D.C. Mayor Muriel E. Bowser (D) on Monday authorized police to use “any overtime necessary” to confront gun violence and to search for the killer of a 6-year-old girl who was shot Friday night in Southeast Washington.

Meanwhile, police said their investigation into Nyiah Courtney’s killing is advancing with the recovery of a vehicle detectives believe was used in the drive-by attack at Martin Luther King Jr. and Malcolm X avenues in Congress Heights.

Chief Robert J. Contee III said the Saturn Ion was found burned in Northeast Washington. He would not comment on whether any evidence was found.

Nyiah was walking with her father, mother and older sister when the shooting occurred. The girl, her mother and four others were struck by bullets.

Nyiah’s family and residents of the area demanded a swift arrest or arrests. They also are pushing for changes to the street where they shooting occurred, saying adding sit-down restaurants and grocery stores would discourage loitering.

On Saturday, Contee used his authority to temporarily shut down a corner liquor store steps from the shooting, noting police had been called there 256 times since Jan. 1, including 25 times for drug complaints.

And Monday, Bowser informed Council leaders she has authorized police to spend overtime, as she is required to do by law. Bowser said in her letter the city “has been grappling with a sustained increase in gun violence,” noting the shooting of Nyiah and other “terrible incidents of this past weekend.”

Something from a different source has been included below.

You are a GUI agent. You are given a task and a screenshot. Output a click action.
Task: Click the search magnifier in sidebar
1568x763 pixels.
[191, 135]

A shooting Saturday night outside Nationals Park during a ballgame wounded two men police said were targeted and a female bystander who had left the game and was waiting for an Uber. The game was called off after fans inside the stadium heard the shots and raced for safety or hid behind their seats.

Bowser said the violence “illustrates how far we still must go to address the brazen shooters in our neighborhoods.”

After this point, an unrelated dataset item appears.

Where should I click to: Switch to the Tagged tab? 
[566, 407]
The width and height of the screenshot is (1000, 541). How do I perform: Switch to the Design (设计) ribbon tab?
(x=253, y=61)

The mayor also wrote that residents are calling for “a strong, sustained police presence” and that some “do not feel safe while the threat of gun violence looms.”

She said increased deployments will require overtime, citing a police force that is shrinking and is currently unable to hire. Bowser said “the better solution is to fully staff our police force.”

Council members seeking alternative justice programs have called for fewer officers, and last year they cut $15 million from the mayor’s proposed police budget. This year, Bowser submitted a budget with a 6 percent cut and no new hires until April 2022. Police have said those hires would not keep up with accelerating retirements and resignations.

The police force, which in 2018 had nearly 3,800 officers, is now down to 3,584, Contee said, and is projected to drop another 100 by the end of next year, which would be the smallest department in two decades.

Contee said the overtime is welcome and “very necessary,” adding that a high volume of crime is among the “things that we warned about” when confronted with a smaller department.